-- Your objective --
Render the material below as a numbered list with one line per item, omitting any blank lines.

-- Given data --
——

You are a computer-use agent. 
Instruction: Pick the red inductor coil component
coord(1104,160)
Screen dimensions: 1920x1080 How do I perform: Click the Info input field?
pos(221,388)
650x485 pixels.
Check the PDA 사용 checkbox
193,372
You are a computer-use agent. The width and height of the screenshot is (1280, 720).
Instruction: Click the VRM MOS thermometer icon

——

-- Response to the exercise --
1. You are a computer-use agent. 
2. Instruction: Pick the red inductor coil component
3. coord(1104,160)
4. Screen dimensions: 1920x1080 How do I perform: Click the Info input field?
5. pos(221,388)
6. 650x485 pixels.
7. Check the PDA 사용 checkbox
8. 193,372
9. You are a computer-use agent. The width and height of the screenshot is (1280, 720).
10. Instruction: Click the VRM MOS thermometer icon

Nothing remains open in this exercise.